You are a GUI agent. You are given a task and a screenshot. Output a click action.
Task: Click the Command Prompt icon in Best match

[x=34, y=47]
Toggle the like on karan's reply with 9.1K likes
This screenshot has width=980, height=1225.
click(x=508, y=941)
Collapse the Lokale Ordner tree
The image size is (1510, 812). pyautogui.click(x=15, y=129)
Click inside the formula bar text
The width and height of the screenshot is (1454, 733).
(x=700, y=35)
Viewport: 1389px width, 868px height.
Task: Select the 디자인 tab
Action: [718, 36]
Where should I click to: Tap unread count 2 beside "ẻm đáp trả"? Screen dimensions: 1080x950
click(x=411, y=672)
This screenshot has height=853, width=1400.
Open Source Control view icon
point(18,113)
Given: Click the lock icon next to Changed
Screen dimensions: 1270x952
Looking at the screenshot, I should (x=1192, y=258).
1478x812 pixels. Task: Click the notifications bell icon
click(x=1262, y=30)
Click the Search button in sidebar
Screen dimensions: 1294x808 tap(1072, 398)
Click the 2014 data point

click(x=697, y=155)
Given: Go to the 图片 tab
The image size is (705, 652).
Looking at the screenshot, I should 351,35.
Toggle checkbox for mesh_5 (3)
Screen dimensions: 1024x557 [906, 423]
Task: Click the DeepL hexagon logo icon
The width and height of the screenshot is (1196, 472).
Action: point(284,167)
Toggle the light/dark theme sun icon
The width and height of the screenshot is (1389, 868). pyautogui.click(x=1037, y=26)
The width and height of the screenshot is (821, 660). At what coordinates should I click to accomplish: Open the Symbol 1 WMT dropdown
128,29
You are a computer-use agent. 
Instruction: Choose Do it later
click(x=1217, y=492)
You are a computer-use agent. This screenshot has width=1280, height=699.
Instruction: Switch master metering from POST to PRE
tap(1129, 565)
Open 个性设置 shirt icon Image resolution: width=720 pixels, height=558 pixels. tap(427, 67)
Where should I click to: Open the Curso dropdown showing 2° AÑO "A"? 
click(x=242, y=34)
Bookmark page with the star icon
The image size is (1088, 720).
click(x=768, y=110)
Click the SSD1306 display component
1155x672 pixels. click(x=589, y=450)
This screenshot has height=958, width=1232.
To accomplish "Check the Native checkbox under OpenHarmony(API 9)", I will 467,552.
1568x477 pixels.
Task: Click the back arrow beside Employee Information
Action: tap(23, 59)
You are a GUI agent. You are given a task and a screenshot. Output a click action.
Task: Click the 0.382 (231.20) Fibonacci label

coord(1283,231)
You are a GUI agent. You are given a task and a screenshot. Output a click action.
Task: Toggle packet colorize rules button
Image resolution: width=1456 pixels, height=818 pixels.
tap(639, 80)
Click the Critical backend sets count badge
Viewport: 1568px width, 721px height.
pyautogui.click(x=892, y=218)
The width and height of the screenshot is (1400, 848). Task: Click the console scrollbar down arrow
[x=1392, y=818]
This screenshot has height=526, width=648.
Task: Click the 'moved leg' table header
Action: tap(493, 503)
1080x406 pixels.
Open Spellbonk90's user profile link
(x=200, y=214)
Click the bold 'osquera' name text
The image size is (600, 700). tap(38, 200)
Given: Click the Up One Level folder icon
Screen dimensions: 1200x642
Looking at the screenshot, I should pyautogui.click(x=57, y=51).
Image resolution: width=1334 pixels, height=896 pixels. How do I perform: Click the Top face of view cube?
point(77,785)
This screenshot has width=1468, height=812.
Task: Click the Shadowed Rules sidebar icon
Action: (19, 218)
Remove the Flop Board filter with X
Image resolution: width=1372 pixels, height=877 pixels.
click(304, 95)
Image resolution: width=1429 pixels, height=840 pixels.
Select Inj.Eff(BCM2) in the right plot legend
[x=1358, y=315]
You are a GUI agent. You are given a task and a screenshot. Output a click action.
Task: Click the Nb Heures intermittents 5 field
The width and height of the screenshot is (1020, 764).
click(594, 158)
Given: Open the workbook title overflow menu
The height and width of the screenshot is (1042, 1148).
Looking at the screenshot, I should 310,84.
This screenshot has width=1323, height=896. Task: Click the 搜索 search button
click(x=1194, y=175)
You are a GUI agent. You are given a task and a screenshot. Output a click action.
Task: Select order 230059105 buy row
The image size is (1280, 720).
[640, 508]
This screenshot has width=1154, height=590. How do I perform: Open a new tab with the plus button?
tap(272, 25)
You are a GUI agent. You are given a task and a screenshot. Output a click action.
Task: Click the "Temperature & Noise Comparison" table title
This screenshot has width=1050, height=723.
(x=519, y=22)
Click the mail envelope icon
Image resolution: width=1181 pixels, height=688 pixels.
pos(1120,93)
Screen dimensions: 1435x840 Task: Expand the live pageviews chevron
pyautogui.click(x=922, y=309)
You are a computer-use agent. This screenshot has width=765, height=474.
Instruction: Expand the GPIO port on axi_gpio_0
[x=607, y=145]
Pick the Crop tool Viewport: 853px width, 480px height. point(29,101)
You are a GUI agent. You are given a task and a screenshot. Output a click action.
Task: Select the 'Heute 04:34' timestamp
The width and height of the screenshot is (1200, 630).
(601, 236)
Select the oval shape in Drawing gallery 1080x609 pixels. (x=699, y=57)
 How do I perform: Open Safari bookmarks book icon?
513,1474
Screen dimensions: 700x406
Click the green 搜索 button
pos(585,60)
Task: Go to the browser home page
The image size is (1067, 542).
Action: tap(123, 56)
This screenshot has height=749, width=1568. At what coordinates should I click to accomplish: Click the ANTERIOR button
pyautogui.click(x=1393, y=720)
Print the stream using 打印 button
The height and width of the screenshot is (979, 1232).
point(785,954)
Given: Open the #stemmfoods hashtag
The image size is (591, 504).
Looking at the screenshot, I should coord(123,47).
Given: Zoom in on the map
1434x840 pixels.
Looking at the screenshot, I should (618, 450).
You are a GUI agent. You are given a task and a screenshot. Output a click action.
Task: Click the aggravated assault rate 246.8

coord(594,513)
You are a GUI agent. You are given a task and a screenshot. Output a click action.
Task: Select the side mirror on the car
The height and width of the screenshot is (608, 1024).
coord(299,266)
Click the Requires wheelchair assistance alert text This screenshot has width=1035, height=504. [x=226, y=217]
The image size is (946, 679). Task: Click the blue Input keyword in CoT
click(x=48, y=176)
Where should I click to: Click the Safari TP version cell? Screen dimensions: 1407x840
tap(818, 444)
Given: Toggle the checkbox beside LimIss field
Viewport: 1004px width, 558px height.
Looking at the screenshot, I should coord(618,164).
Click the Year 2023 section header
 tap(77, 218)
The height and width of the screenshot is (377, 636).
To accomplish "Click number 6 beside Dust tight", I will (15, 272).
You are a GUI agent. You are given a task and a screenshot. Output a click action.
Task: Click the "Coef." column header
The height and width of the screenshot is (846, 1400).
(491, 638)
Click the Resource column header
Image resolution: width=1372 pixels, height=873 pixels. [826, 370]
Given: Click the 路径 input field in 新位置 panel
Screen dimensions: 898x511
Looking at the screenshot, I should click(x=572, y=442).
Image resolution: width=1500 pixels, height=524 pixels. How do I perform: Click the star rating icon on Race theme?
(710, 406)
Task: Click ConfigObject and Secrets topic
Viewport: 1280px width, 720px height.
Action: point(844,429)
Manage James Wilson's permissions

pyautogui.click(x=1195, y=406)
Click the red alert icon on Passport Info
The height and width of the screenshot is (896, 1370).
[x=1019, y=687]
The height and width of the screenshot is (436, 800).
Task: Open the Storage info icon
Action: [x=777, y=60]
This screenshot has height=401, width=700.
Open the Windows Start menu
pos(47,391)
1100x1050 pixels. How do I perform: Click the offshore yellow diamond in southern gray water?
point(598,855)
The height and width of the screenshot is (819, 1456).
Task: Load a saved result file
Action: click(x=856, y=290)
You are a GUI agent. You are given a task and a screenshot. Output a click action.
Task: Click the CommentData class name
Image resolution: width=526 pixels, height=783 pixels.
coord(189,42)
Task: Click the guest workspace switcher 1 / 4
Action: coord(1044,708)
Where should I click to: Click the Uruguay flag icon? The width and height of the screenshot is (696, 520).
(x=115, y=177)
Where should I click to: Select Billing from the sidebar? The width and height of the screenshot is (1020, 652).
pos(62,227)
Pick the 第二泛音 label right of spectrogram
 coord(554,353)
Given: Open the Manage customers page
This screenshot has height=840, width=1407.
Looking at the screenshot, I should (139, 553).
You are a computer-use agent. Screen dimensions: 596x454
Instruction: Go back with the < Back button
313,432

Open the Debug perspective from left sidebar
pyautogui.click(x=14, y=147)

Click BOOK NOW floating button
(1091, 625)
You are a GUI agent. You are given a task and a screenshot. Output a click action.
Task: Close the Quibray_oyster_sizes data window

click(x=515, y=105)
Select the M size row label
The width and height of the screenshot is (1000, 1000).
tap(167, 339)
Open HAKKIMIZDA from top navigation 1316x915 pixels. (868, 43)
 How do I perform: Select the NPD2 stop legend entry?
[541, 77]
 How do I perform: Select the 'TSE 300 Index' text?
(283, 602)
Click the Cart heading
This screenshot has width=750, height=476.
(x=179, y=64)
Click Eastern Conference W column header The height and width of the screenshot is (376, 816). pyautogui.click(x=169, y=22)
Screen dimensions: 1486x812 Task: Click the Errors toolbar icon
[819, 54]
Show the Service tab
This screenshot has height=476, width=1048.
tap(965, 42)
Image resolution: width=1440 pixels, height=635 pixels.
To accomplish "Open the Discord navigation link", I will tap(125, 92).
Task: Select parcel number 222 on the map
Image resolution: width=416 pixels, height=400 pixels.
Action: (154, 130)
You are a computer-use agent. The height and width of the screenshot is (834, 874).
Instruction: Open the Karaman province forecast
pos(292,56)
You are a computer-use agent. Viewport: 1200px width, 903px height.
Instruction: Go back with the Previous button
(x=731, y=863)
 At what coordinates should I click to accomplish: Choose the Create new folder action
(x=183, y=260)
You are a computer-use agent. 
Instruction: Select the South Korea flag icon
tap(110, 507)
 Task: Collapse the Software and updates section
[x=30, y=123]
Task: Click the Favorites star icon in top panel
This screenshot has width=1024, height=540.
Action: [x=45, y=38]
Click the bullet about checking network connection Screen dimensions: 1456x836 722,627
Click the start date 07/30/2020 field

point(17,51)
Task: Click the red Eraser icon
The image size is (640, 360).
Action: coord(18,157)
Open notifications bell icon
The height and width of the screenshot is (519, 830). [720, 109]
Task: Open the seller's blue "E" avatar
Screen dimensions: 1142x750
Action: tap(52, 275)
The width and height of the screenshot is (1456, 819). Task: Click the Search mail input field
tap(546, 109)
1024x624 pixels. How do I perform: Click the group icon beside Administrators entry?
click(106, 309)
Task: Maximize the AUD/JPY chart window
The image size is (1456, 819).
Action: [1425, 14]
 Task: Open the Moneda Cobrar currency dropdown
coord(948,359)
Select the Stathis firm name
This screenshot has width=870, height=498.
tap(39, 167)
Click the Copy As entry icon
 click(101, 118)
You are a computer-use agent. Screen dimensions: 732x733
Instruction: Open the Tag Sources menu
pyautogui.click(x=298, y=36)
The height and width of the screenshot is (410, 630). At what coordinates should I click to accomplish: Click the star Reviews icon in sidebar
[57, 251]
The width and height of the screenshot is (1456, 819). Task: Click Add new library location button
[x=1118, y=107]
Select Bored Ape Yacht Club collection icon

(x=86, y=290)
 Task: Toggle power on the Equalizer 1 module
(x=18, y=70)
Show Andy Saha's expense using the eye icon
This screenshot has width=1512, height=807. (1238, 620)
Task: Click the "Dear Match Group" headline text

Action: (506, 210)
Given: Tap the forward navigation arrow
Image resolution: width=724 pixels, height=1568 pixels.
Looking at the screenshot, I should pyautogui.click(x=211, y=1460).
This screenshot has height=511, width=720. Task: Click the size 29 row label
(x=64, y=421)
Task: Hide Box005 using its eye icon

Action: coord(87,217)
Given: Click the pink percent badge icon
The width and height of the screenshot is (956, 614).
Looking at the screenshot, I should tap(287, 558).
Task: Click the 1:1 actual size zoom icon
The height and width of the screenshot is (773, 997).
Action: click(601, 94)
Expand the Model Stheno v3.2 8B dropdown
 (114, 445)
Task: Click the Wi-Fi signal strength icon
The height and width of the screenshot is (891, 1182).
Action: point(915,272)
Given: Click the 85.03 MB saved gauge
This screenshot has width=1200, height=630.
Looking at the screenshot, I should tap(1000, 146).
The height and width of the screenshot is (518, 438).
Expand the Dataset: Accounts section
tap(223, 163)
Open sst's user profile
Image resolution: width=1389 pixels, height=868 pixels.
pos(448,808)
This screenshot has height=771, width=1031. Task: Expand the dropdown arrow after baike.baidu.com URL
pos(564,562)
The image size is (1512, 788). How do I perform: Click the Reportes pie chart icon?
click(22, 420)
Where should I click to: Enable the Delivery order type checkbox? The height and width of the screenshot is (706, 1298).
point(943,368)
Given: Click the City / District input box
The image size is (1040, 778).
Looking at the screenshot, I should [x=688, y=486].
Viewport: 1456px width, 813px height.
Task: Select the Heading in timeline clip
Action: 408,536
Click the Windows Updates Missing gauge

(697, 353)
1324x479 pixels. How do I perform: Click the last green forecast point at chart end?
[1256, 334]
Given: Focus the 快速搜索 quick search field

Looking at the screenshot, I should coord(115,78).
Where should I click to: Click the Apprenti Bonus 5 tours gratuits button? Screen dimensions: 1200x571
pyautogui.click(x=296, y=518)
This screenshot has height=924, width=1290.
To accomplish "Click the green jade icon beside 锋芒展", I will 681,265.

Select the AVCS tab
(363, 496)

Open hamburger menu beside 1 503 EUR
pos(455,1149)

####################

- **Written request**
Rewrite the lines from the one with "Task: Open the Moneda" up to and including the one with "(x=86, y=290)", swapping "icon" for "symbol" and leaving everything else unchanged.

- **Problem solution**
 Task: Open the Moneda Cobrar currency dropdown
coord(948,359)
Select the Stathis firm name
This screenshot has width=870, height=498.
tap(39, 167)
Click the Copy As entry symbol
 click(101, 118)
You are a computer-use agent. Screen dimensions: 732x733
Instruction: Open the Tag Sources menu
pyautogui.click(x=298, y=36)
The height and width of the screenshot is (410, 630). At what coordinates should I click to accomplish: Click the star Reviews symbol in sidebar
[57, 251]
The width and height of the screenshot is (1456, 819). Task: Click Add new library location button
[x=1118, y=107]
Select Bored Ape Yacht Club collection symbol

(x=86, y=290)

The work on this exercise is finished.